Although traditional large-scale models offer high detection accuracy, they are often computationally intensive and resource-demanding, making them unsuitable for real-time defect detection in resource-constrained environments such as edge devices or on-site factory settings. Moreover, fabric defect detection models are typically deployed on embedded systems and edge computing platforms, where computing power and memory resources are limited. As a result, developing lightweight and easily deployable defect detection models has become a prominent research focus.
More and more deep learning-based methods are applied to inspect fabric defects. These methods are mainly categorized into two types: single-stage regression-based algorithms and two-stage algorithms that involve candidate region generation and classification. Currently, Faster R-CNN, 4 Feature Pyramid Network (FPN), 5 and Cascade R-CNN 6 are considered the most effective and widely used two-stage detection algorithms in fabric defect detection. These methods typically generate a large number of region proposals using traditional image processing techniques or convolutional neural networks (CNNs), followed by classification and bounding box refinement.

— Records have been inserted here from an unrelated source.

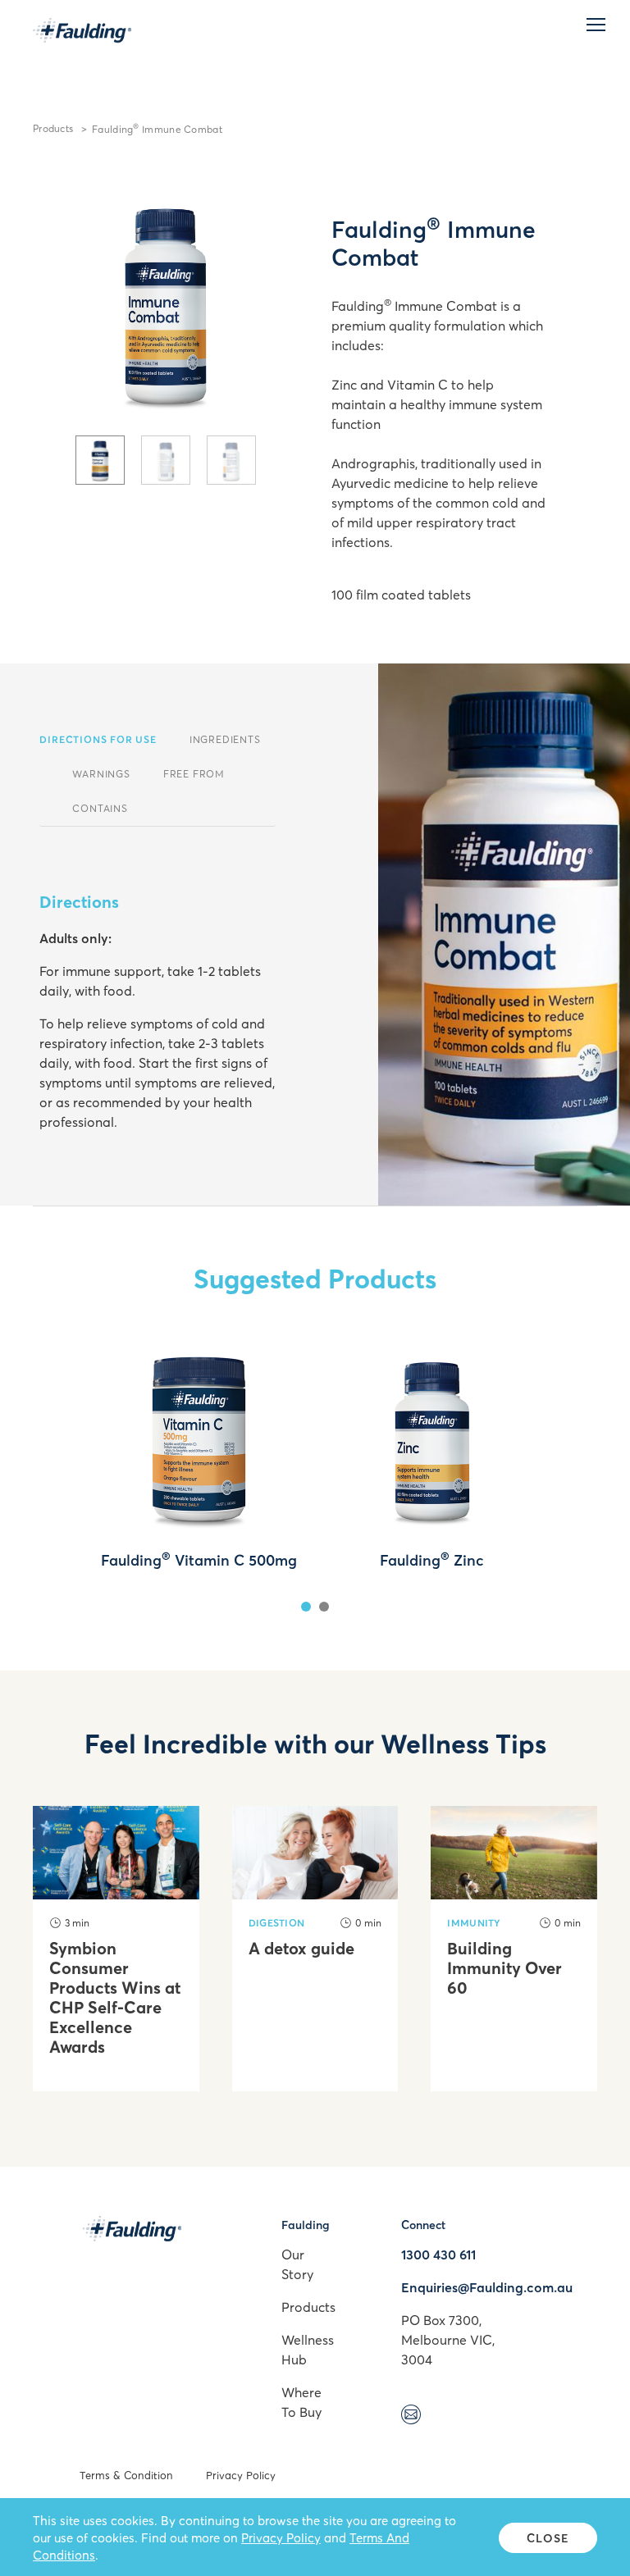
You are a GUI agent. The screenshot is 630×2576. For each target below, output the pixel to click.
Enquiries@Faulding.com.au (487, 2287)
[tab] (100, 460)
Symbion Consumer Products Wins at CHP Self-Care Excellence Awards (114, 1998)
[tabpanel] (166, 302)
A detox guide (301, 1948)
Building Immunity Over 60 (504, 1968)
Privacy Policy (241, 2475)
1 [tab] (306, 1607)
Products (53, 128)
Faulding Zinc (432, 1560)
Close (548, 2538)
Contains (99, 808)
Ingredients (225, 739)
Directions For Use (97, 739)
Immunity (473, 1923)
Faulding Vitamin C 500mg (199, 1560)
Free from (194, 774)
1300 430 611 (438, 2254)
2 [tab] (324, 1607)
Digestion (277, 1923)
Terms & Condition (126, 2475)
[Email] (411, 2416)
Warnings (101, 774)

However, the need to process numerous candidate regions results in high computational complexity and slow detection speed for two-stage algorithms. In contrast, single-stage algorithms perform classification and regression simultaneously using a single CNN, eliminating the proposal generation stage. Representative approaches include the Single Shot MultiBox Detector (SSD) 7 and the You Only Look Once (YOLO) series. 8 Compared with two-stage methods, single-stage detectors simplify the detection pipeline and achieve a better balance between speed and accuracy. Their advantages in fast inference, lightweight architecture, and deployment efficiency, particularly well-suited for real-time, high-throughput inspection scenarios on fabric production lines.
Among various object detection algorithms, YOLO stands out as a representative single-stage architecture with significant advantages in lightweight deployment. Compared with two-stage detectors, YOLO integrates feature extraction, region proposal generation, and classification/regression into a unified end-to-end network, greatly simplifying the detection pipeline and reducing model complexity. In particular, YOLOv8 further incorporates anchor-free structures, C2f modules, and lightweight feature fusion mechanisms, achieving a favorable trade-off between accuracy and speed. Despite these architectural advances, YOLOv8 still introduces relatively complex feature extraction and fusion modules, resulting in increased network depth, large parameter sizes, high computational complexity, and substantial memory usage. These factors pose challenges for practical deployment in industrial scenarios, especially in resource-constrained environments. Therefore, the real-time deployment performance of YOLOv8 remains limited in such settings and requires further optimization.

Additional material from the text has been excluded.